My baby also suffers from some sort of stomach problem, which I have had no luck in getting to the root of or even knowing what it is. When Coco does not eat, which started when I would go the tough love route and leave her food out and wait for her to come to on her own, she experiences a hard/tense belly with gurgling of built up gas which she is extremely afraid of and as a result, she paces and runs about, tail tucked between her legs, terrified. As you can imagine, this is very distressing for both her and I. This also makes it even more difficult to try to get her into a proper diet as I am forced to feed her or she will get sick.

Which brings me to my next point. In the last months or so, I have had her on Blue Buffalo dry food(at the time did not know of the health issues it was giving pets), and with no luck on that(she was eating in the middle of the night and not enough to hold her over, thus inducing her upset tummy), I decided to switch to a wet food, Caesar, in hopes I could hand feed her the paste and at least get something in her, that wasn't boiled chicken(which I feed in between the switch of the BB dry to Caesar wet and it just stuck for a bit). This turned into a sort of force feeding where I would tilt her head back and put a small ball of the past onto her tongue, mushed up even for her to swallow without problem as she does not like to chew a lot of foods. After being on that for about 2 or 3 weeks, I decided to do my research and discovered just how bad of a food Caesar(and a lot of drugstore brands actually) was. I promptly went on a rampage of discovering healthy well-made foods and decided on Merrick's wet food. 

This is the phase I am currently at and I quite like the quality of the food. My dog is back to healthy stools(she had a few episodes of diarrhea while on Caesar) and she's only gotten her stomach ache once when I did not feed her her second helping. 

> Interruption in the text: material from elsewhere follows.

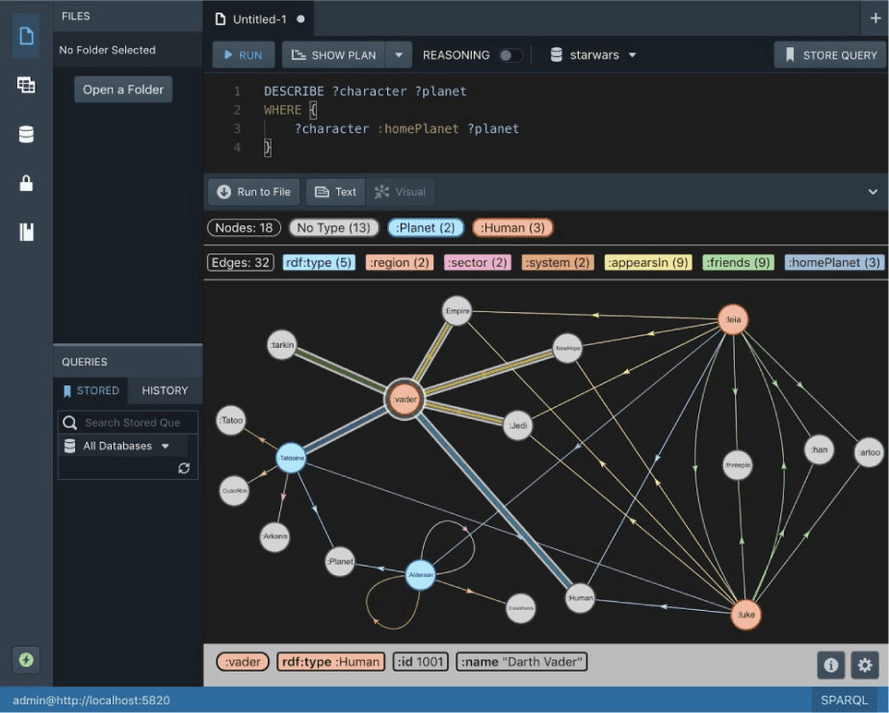Run the DESCRIBE query with the RUN button
889x713 pixels.
tap(243, 55)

My problem is this though. I don't like the idea of force feeding, which I also found out recently can cause aspiration pneumonia(which I fear of her having as she does have slight respiratory issues it seems as she sometimes coughs and has fits of choking) and tooth damage, and I found that she will happily eat the cat's dry food when she gets hungry at night. So it brings me to this. I am going to try to put her on Merrick's dry food and see if she will eat on her own and if she will eat enough to keep her stomach pains away.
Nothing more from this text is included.